Neben einer intelligenten Automatik, die versucht die besten Bildeinstellungen auszuwählen, bietet die TX7 dem Fotografen auch noch ein Programmautomatik, in der er unter anderem den Weißabgleich und die Lichtempfindlichkeit bestimmen kann. Darüber hinaus verfügt die Kamera über einen Schwenkmodus, der bei der Erstellung von Panorama-Ansichten behilflich sein soll, und eine Szenenwahl, in der der Anwender abgespeicherter Einstellungen für zwölf verschiedene Aufnahmesituationen auswählen kann. Weitere Hilfsmittel sind eine Gesichtserkennung sowie die Lächelautomatik.
Der 3,5 Zoll große Touchscreen nimmt fast die komplette Rückseite der Kamera ein. Er verfügt mit 921.600 Pixeln über eine hohe Auflösung und ist auch bei Tageslicht gut zu erkennen. Trotz Spiegelungen liegen die Blickwinkel bei jeweils etwa 160 bis 170 Grad.
Bedienung: Bildschirm statt Knöpfe
Die Bedienung der Sony Cybershot TX7 erfolgt größtenteils über den Touchscreen. Die einzigen Tasten neben dem Einschaltknopf sind der Auslöser, die Zoomwippe sowie zwei Knöpfe zum Aufrufen der Bildwiedergabe und zum Wechseln zwischen der Aufnahme von Fotos und Videos.
Akzeptierte Eingaben bestätigt die TX7 mit einem akustischen Signal, das sich ausschalten lässt.

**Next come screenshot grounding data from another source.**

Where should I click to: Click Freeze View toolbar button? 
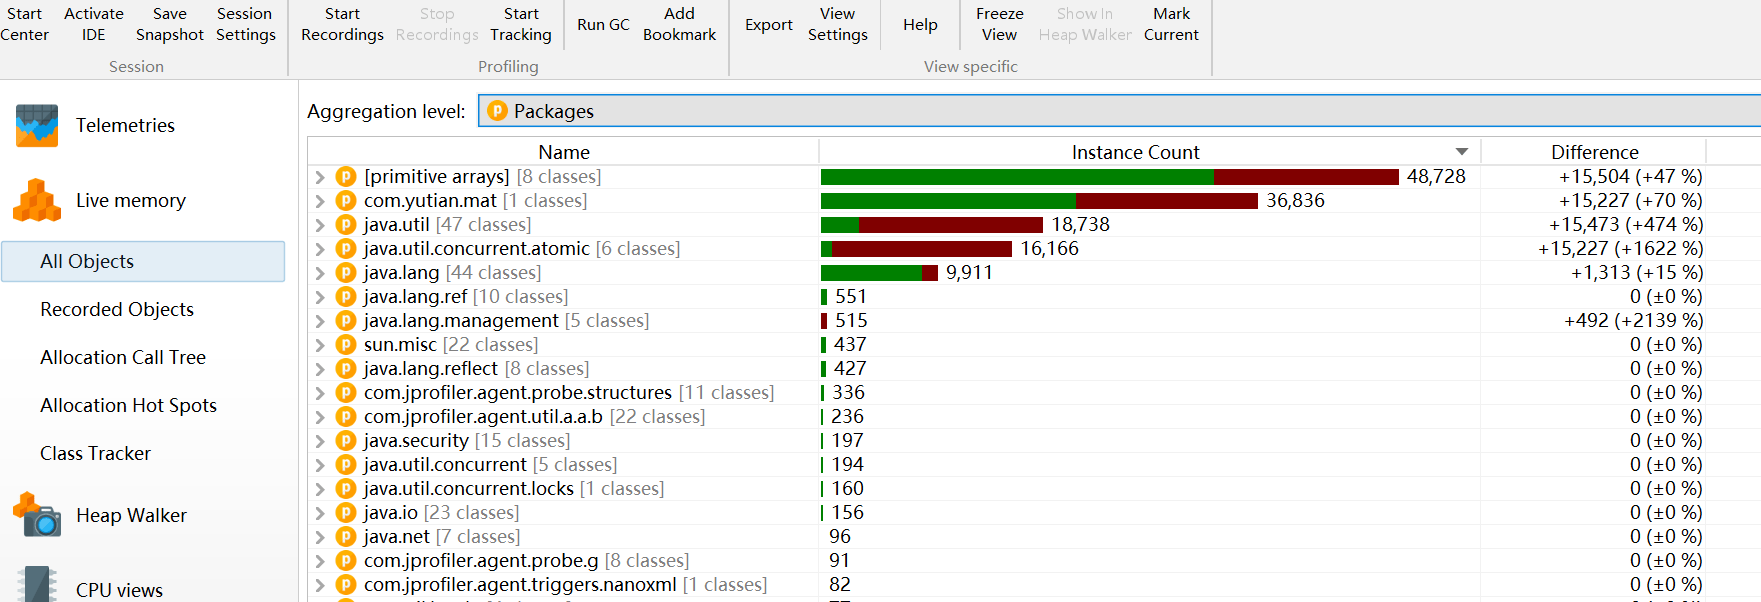click(999, 24)
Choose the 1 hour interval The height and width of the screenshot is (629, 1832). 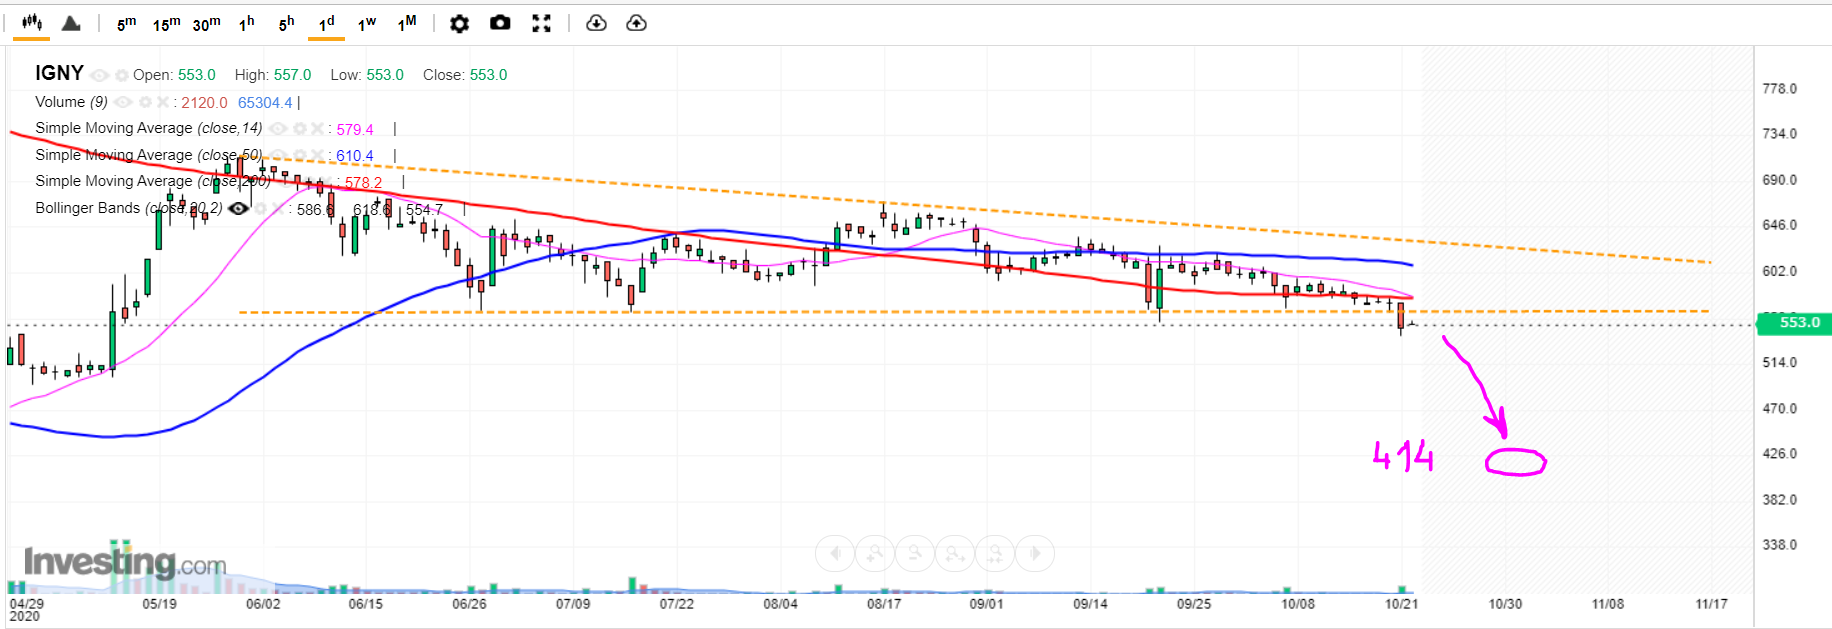(x=246, y=24)
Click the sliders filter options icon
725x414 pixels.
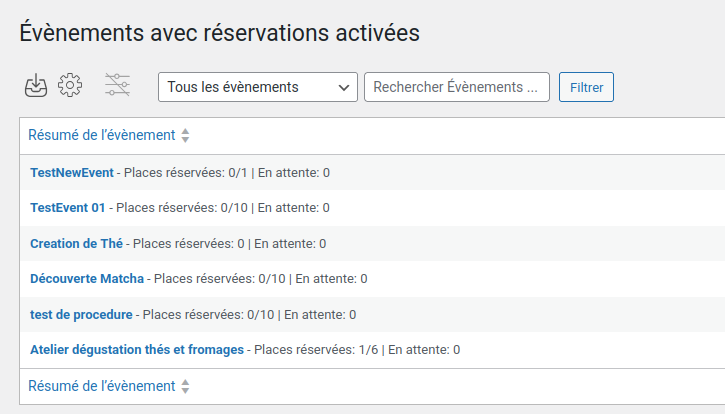(x=117, y=86)
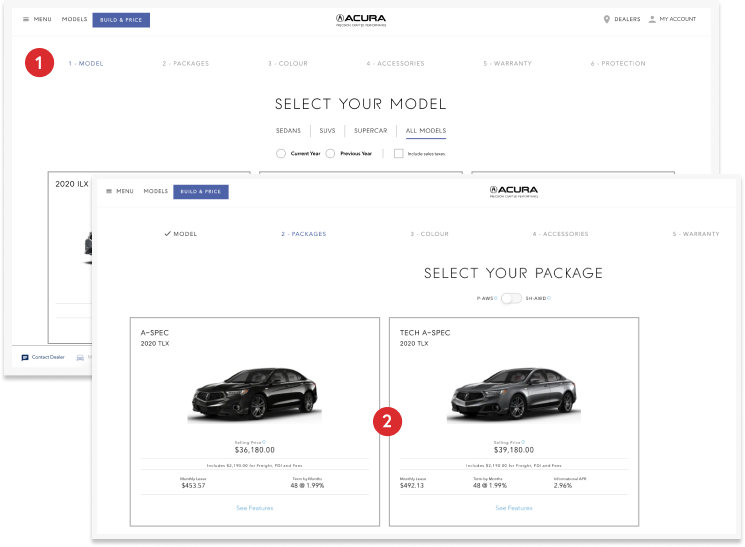Switch to the Supercar tab
The width and height of the screenshot is (745, 547).
(370, 131)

Damit der berührungsempfindliche Bildschirm einen Befehl registriert, ist ein gewissen Druck nötig, eine reine Berührung reicht nicht aus. Im Gegenzug lässt sich der Touchscreen auch mit Handschuhen benutzen.
Sony Cybershot TX7 im Test
Die wenigen Tasten der Kamera und die Zoomwippe an der Ecke des Gehäuses.

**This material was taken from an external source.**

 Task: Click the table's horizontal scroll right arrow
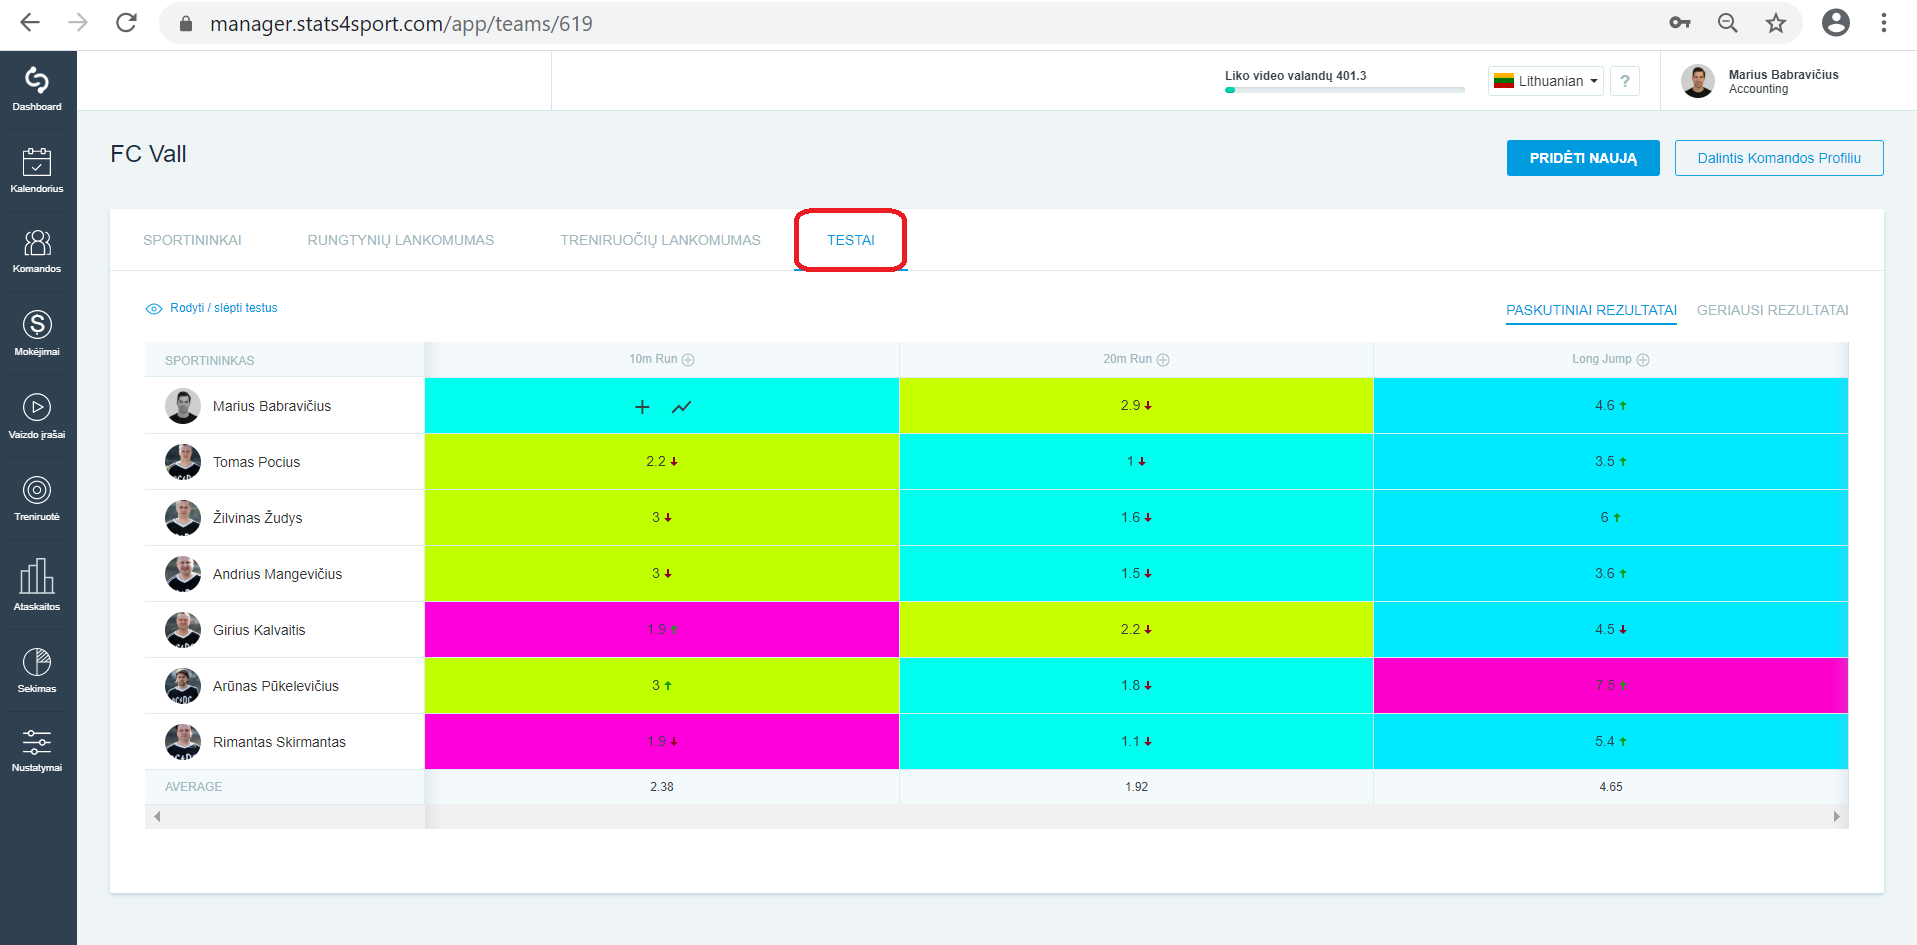(1836, 817)
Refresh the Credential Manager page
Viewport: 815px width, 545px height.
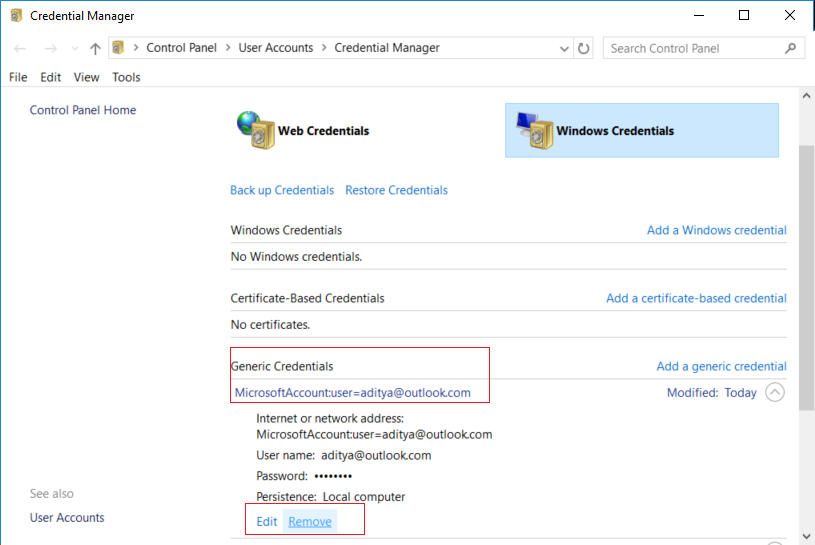(x=585, y=48)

Der 3,5 Zoll große Touchscreen nimmt fast die gesamte Rückseite der Kamera ein.
Im geschlossenen Zustand schützt der Schieber auf der Vorderseite der Kamera das Objektiv.
SD(HC)-Speicherkarten und Memory Sticks akzeptiert die Kamera gleichermaßen.

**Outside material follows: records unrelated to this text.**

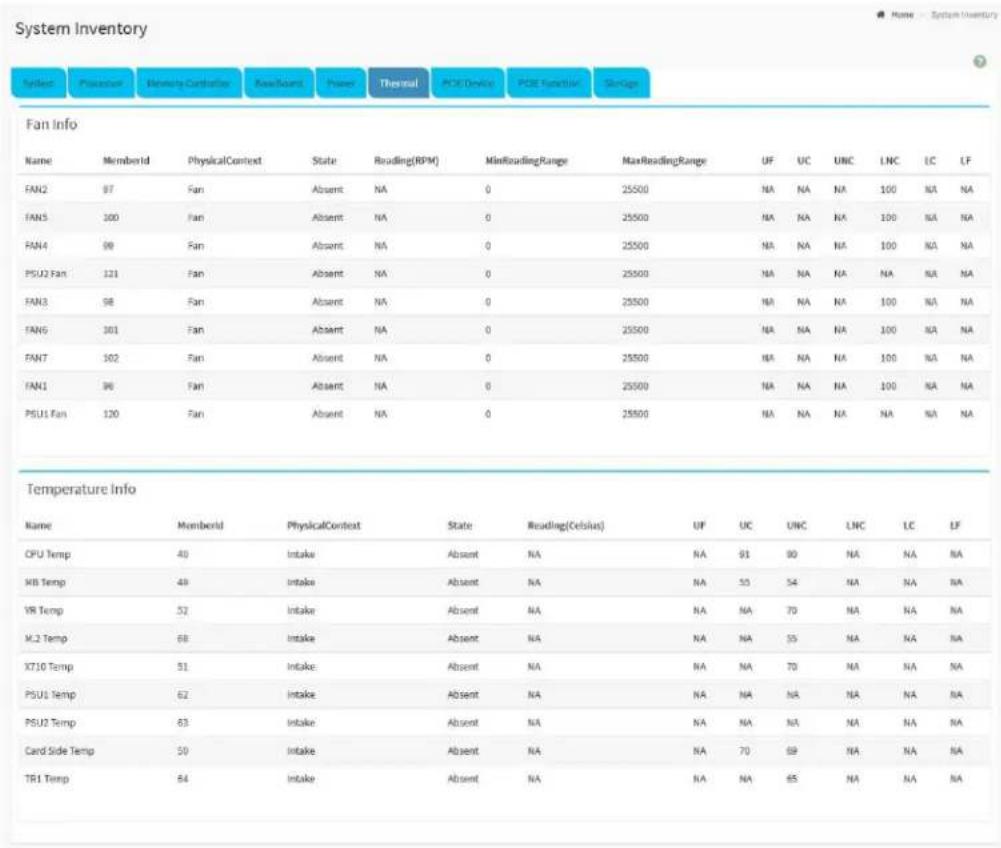Image resolution: width=1001 pixels, height=848 pixels.
Task: Click the Reading(Celsius) column header
Action: coord(566,526)
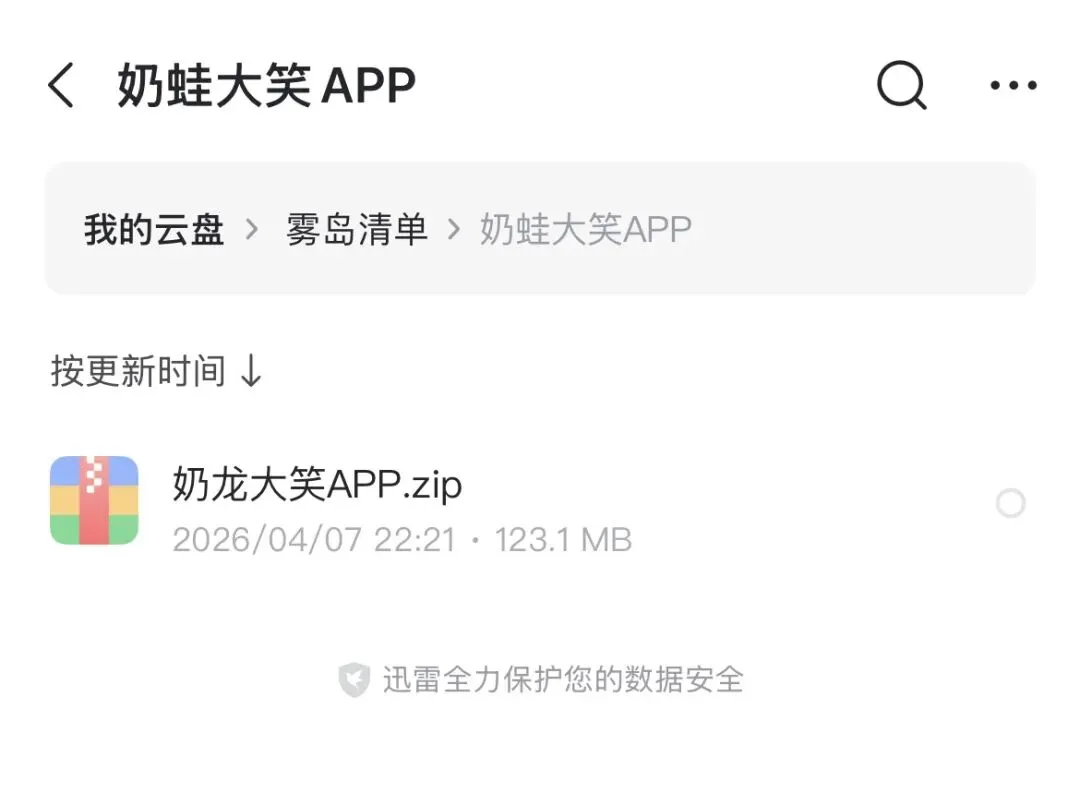Image resolution: width=1080 pixels, height=793 pixels.
Task: Open the file 奶龙大笑APP.zip by name
Action: (317, 484)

Vier Punkte aus dem Menü erscheinen links am Rand des Bildschirms. Der Nutzer kann frei die auswählen, die er am häufigsten benötigt. Als umständlich erweist sich der Weg zu der Liste mit den Grundeinstellungen der Kamera. Sie sind nur über das Symbol-Menü und nicht direkt vom Start-Bildschirm aus zu erreichen.

Im Forum diskutierenBeiträgeinsgesamt 1 Beitrag
Die Kamera scheint insgesamt ja ein ziemlicher Reinfall zu sein, oder? Das große Display ist ja nicht schlecht, aber wenn man die Cam deswegen noch nicht mal richtig anfassen kann - nein Danke. Die an...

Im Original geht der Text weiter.